There are two ways:
1) The easiest - is not to try to use math notation, and translate everything from mathematical notation to the language you're using, in this case Python
. (If you're thinking, the notation we use for math is a type of programming language too)
In this case, equacao = "Xn = 3,7(xn-1)";
tries to denote a function that depends on the result of the previous series. In such cases, we can solve structured programming with the use of recursive functions - but you always need a stop criterion that you did not give. Assuming that the criterion is "X1 = 1", the expression above can be written as the function in Python:
def X(n):
if n == 1:
return 1
return 3.7 * X(n - 1)
That is, just as in the case of mathematical notation, the function uses the result of itself in an earlier iteration. The difference for math is that in math we tend to see "okay, I imagine the previous value is there and it is so much" - in programming language, the previous value has to be computable - so nor can you express this function without having an initial value. (Okay, actually it can, but if it was called it would fall into a case of infinite recursion and shut down the program.)

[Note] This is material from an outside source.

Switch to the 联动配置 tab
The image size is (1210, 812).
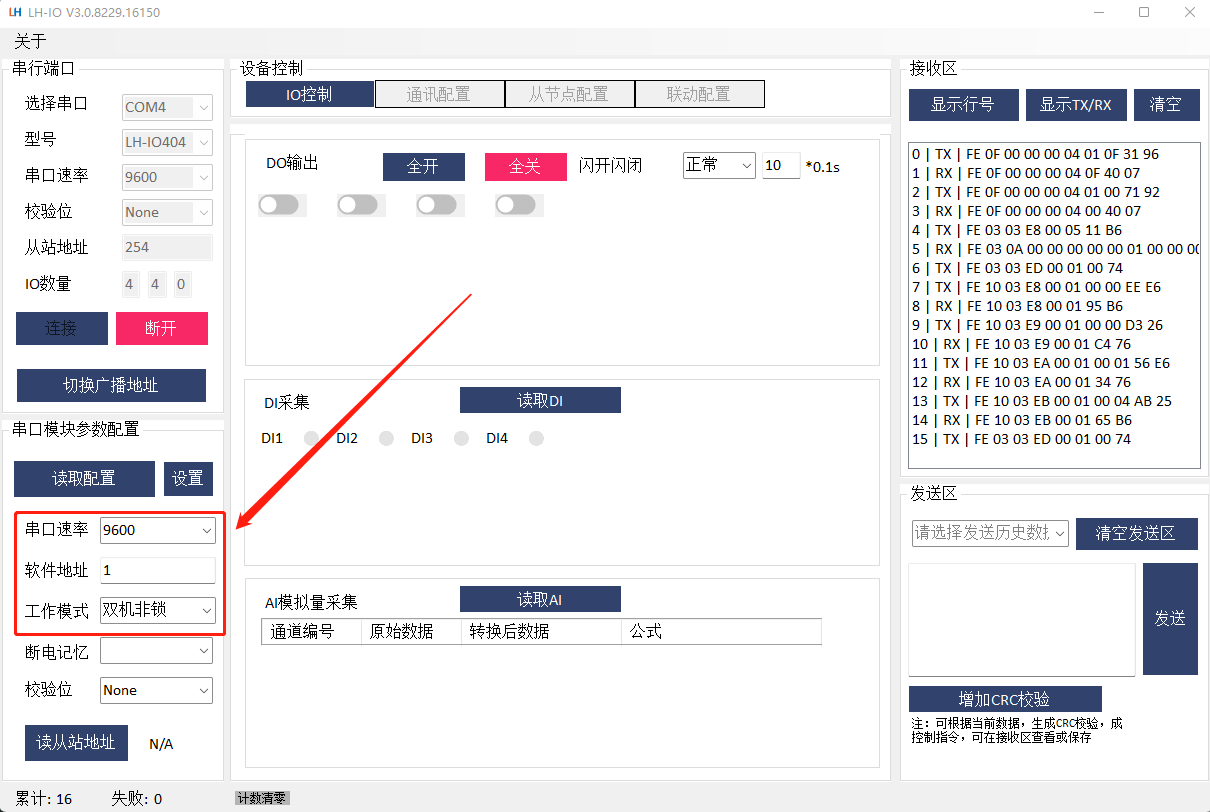pyautogui.click(x=699, y=94)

2) Use a subsystem that implements objects that behave like math symbols. In the case of Python, there is the SymPy project. It allows you to specify Python objects with behavior very close to math symbols (but still within the Python syntax - for example, the multiplication will require the "*" operator). With SymPy it is possible to create Python objects equivalent to equations like the one you present, and it can make algebraic use of it, and calculate a numeric value by calling specific methods.
SymPy is a great project, done by professionals in mathematics and programming over the course of several years - it's practically another language on top of the Python language.
It is clear that you try to make a system that can interpret your mathematical expression using symbols and make the calculations from it is rather complex. It could be the design of a lifetime, in fact.
In short: if you have a few equations of this type, and need a way to calculate the numerical results of the same using a computer, translate one by one into the Python "notation."
If you are going to work with mathematical formulas, and want to work algebraically with such equations, stop to study SymPy - install, do the tutorials, and understand it. Just so you can do things with it, because it combines two complex notation systems - Python and Math in a third.
And - unless it's a specific project for that, forget about the approach of trying to do the interpretation and calculation of symbolic expressions of math by yourself - this would reinvent Formula 1 car, and you'd have to start from wheel.